Ignorance may be an excuse for a few, but you find those arguing in favor of ‘race’ are readily marked by their belief in the superiority of what they consider their own ‘race’. And they rarely show the superior characteristics of the ‘race’ they believe they belong to. I think it is just a strategy for coping with their own inferior abilities, and nothing but throwing stones while attempting to hide in the safety of the crowd they imagine surrounds them. The great danger comes only when they find such a crowd of similarly of people who still cower at night before they sleep, afraid of the dark, and blaming other for their failures and weaknesses.
On the other hand, if you don’t have the genes, you simply won’t become an elite athlete.
This has been discussed time and time again. When we talk about African Americans, we are talking West African descent. We know they produce elite sprinters, and East Africans produce elite long distance runners.
I generally shy away from arguing the case for “racial” genetics in swimming, because the cultural factors are still so overwhelming to explain the lack of elite black swimmers, but that is certainly not the case in sprinting.
Calling other posters racists is discouraged in this forum because it’s detrimental to the debate. Implying other people are stupid (as in the ‘I’m sure he picked that site because it had lots of pictures’) is not allowed. Don’t do this again.

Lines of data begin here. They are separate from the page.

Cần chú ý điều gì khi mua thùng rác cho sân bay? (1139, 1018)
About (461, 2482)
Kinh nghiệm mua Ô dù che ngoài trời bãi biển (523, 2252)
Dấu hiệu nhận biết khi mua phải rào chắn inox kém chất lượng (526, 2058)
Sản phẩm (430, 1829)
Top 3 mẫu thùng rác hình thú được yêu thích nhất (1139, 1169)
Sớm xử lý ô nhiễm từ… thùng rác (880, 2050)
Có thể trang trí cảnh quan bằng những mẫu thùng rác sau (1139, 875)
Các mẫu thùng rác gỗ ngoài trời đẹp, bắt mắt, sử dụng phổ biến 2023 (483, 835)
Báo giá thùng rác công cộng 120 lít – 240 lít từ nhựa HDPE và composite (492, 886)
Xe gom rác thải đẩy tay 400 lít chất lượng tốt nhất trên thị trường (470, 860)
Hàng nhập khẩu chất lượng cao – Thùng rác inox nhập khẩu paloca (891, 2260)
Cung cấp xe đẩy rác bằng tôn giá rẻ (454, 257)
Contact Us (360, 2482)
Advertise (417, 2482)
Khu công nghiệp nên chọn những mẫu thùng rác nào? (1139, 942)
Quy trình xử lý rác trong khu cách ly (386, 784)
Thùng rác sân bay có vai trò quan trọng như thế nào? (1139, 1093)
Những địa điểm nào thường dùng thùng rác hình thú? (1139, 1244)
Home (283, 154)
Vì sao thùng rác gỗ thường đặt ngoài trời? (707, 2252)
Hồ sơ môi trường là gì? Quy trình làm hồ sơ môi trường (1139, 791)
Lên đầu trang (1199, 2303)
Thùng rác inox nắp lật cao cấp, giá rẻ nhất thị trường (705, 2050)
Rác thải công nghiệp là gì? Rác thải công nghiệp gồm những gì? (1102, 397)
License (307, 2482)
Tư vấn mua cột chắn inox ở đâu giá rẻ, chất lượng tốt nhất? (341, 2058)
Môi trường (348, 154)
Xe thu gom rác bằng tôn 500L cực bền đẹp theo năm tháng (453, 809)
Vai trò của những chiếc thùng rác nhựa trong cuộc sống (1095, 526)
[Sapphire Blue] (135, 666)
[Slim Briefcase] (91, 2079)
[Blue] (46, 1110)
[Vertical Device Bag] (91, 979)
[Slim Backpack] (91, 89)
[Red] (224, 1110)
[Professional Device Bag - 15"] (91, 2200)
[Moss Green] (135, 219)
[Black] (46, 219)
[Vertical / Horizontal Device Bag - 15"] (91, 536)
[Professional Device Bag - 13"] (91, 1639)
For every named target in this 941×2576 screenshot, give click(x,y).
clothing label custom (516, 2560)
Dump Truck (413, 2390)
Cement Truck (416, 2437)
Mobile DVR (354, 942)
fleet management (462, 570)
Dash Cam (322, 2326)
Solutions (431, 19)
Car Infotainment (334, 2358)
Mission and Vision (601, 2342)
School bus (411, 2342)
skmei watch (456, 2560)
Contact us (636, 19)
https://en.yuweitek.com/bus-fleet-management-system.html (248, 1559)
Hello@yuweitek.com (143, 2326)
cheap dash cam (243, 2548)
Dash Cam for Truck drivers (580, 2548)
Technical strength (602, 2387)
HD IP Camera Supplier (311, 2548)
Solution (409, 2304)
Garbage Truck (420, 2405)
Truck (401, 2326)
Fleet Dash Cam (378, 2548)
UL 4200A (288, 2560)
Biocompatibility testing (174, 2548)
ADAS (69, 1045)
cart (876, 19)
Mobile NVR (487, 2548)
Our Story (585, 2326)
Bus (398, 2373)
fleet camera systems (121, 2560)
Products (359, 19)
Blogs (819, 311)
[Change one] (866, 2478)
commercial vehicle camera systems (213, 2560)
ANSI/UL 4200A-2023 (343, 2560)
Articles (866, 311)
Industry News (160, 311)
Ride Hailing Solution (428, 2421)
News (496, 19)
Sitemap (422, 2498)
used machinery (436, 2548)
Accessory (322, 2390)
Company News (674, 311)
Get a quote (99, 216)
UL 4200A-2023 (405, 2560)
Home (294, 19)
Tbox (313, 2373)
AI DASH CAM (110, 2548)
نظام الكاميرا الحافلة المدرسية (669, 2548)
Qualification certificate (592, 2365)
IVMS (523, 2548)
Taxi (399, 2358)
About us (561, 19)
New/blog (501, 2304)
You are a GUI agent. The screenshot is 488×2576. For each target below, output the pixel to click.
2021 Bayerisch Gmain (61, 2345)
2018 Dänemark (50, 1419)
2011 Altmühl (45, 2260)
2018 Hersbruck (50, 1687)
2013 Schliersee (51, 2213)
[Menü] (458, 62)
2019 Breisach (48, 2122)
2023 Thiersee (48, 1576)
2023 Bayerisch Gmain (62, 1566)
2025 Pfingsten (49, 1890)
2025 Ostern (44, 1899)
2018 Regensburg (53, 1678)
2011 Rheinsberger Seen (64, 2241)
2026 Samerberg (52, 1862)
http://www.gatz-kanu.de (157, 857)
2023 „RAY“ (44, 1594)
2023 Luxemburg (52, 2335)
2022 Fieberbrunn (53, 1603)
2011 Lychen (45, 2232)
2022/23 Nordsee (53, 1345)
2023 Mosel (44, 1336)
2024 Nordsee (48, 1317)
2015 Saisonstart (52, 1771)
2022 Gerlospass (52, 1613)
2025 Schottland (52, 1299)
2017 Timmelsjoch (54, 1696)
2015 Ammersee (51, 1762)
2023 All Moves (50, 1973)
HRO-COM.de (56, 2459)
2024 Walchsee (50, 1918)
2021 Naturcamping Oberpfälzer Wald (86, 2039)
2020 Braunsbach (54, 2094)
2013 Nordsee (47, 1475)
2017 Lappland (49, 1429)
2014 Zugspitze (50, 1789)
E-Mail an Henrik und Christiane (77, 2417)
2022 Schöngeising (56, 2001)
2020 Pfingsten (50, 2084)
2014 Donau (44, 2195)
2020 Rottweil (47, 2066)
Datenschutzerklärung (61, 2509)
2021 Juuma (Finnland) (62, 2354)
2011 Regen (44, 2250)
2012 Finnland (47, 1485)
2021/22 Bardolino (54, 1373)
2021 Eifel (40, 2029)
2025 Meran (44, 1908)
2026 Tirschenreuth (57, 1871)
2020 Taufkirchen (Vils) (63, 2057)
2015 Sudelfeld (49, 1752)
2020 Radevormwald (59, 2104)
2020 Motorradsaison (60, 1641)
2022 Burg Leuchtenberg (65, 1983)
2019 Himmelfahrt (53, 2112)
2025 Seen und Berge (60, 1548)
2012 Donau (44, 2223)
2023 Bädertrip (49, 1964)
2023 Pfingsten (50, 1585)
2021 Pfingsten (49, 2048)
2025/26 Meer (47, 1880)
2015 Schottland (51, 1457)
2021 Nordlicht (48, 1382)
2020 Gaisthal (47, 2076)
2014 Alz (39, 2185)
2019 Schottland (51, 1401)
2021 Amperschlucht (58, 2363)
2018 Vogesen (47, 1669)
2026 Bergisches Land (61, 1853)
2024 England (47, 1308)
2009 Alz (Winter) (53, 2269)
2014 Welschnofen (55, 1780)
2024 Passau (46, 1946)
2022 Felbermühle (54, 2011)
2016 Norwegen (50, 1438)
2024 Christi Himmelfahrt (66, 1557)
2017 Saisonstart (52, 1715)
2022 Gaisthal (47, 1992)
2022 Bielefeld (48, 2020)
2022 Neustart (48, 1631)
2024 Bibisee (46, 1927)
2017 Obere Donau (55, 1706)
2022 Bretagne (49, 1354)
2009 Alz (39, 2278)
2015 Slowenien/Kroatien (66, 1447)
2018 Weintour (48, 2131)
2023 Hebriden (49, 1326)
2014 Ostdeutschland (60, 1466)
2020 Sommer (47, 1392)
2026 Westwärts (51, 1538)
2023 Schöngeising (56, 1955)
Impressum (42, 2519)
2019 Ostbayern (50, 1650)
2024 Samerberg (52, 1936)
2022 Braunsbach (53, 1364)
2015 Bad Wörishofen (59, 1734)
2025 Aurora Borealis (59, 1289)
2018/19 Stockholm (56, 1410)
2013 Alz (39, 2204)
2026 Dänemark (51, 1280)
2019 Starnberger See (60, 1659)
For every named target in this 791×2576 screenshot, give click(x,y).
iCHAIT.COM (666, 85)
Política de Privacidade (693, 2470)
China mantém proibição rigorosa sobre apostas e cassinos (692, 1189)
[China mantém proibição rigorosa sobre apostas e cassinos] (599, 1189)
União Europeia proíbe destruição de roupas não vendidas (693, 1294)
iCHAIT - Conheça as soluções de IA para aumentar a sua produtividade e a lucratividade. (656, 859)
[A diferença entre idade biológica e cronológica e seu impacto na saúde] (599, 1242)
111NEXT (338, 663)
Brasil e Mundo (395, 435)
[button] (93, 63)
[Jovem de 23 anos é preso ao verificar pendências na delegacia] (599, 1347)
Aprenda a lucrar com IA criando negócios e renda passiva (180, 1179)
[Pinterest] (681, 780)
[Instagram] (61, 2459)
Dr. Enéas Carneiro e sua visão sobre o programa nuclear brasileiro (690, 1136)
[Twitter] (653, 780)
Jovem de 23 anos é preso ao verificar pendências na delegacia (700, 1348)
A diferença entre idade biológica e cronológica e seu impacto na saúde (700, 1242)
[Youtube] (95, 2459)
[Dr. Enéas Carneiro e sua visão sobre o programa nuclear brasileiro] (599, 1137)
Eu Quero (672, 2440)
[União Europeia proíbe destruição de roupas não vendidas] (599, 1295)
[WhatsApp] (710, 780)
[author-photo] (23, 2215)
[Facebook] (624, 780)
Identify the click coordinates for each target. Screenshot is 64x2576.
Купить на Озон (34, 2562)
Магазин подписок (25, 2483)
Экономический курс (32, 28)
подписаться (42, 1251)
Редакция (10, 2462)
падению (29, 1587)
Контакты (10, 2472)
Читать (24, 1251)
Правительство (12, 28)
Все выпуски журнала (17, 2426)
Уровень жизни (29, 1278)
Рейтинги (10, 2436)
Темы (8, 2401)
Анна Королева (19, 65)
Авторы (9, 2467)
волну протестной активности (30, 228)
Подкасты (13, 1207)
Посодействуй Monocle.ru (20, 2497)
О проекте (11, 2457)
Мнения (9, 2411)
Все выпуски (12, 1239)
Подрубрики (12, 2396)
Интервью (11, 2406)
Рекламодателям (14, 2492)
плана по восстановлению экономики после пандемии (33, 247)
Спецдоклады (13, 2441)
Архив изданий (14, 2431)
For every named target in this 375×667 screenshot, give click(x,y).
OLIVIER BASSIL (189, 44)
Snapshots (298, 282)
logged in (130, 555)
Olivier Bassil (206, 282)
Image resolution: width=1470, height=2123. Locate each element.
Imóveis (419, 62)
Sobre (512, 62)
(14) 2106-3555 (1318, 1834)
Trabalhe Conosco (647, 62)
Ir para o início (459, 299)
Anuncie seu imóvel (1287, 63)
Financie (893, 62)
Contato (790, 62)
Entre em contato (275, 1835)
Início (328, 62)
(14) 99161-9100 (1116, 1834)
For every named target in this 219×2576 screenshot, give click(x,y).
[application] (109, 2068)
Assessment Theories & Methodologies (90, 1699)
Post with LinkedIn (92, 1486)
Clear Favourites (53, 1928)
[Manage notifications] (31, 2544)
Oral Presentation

Absolutely. I don’t disagree there. There are basic physical factors that enable a person to be an elite athlete. If you lack them, you’re never going to excel. You still need the cultural push to express those genes, though. They go hand-in-hand, with genes edging out slightly ahead.
Elsewhere in this thread I’ve seen a much broader idea of who and what is the subject of this thread. If you only want to talk about African Americans–who are of West African, European and Native American descent and are a unique, albeit diverse, genetic group–then that’s fair. It’s the broader idea that gets muddled.
Personally, I’d say that looking at the actual dimensions of the body to determine how likely a given population is to produce an elite swimmer would make the most sense. The ideal swimmer–long limbs, broad shoulders, narrow hips, large feet and hands–is an easy physical type to check for, while bone density is something that will vary based on age and athletic training. If that body type was unusual in African American populations, I’d be inclined to say, yes, there are some genetic factors at work. But is that body type unusual in African Americans?